— Directive —
Present each line of the material below as an item in a numbered list, leaving out blank lines and any pictures.

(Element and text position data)
↓↓↓

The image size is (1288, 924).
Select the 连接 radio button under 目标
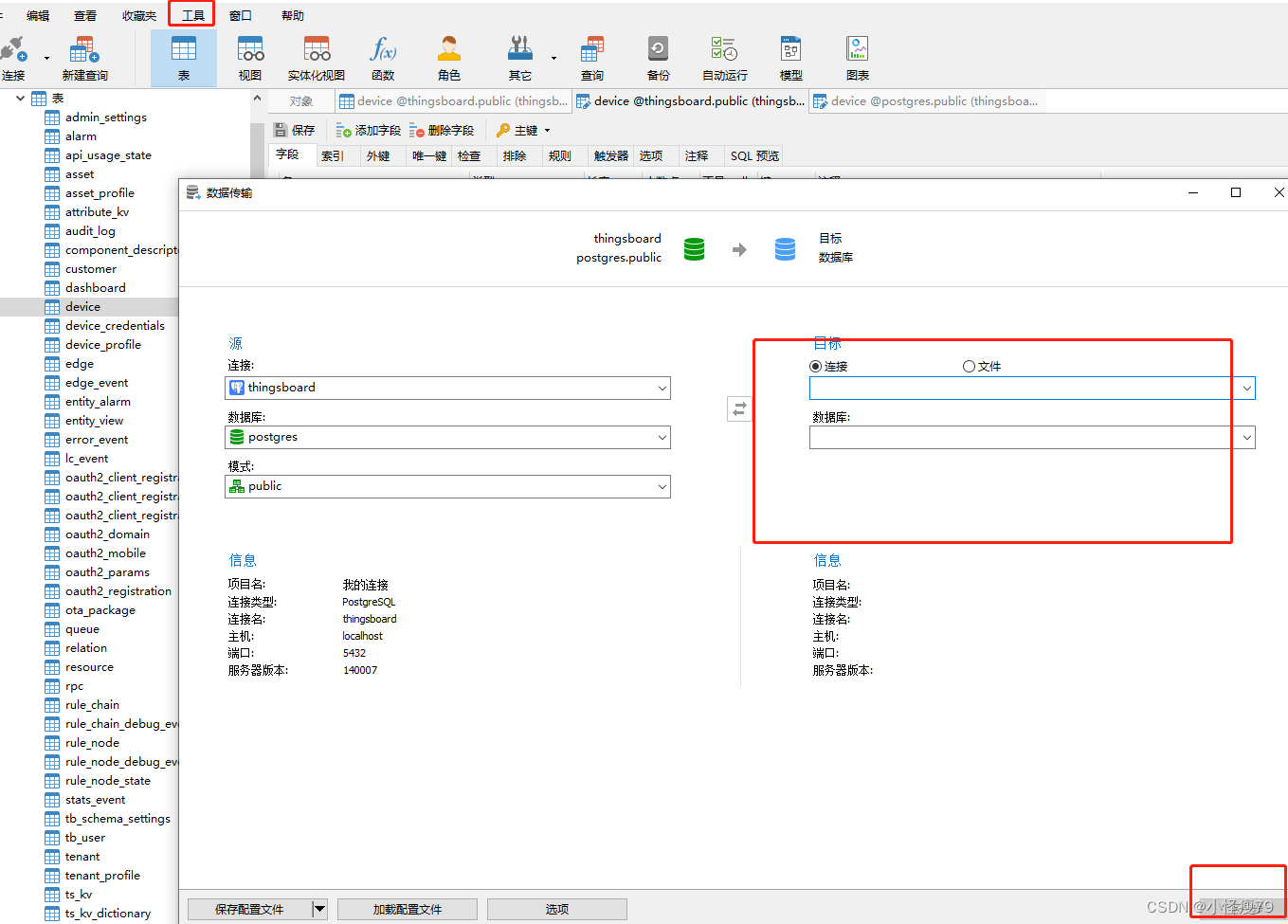click(x=815, y=366)
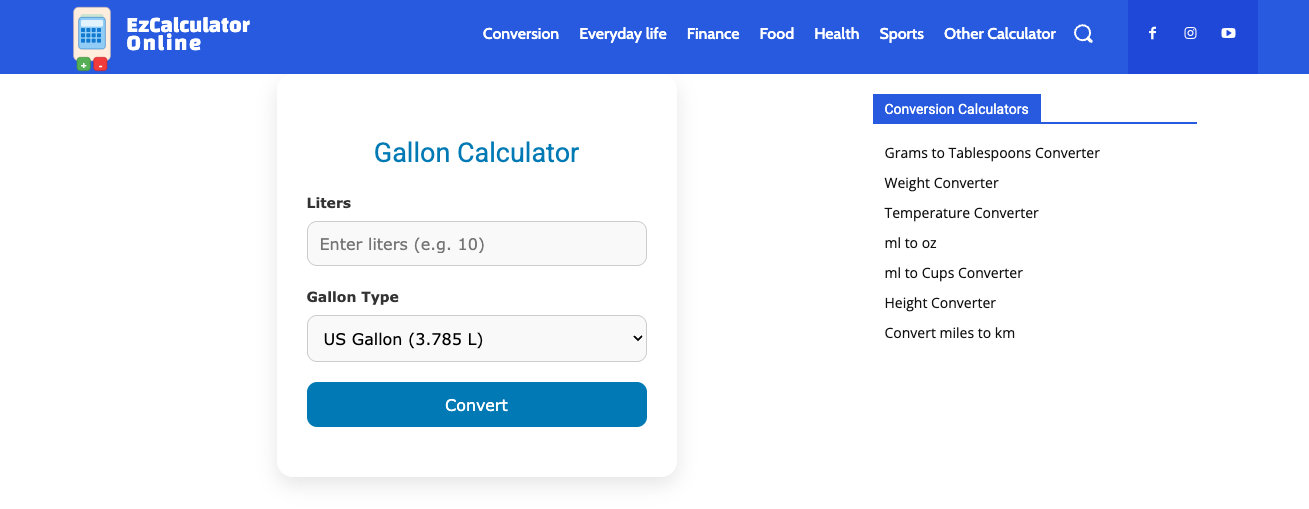Open the Other Calculator menu
The image size is (1309, 509).
pyautogui.click(x=999, y=34)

↑↑↑

— Response to the exercise —
1. The image size is (1288, 924).
2. Select the 连接 radio button under 目标
3. click(x=815, y=366)
4. Open the Other Calculator menu
5. The image size is (1309, 509).
6. pyautogui.click(x=999, y=34)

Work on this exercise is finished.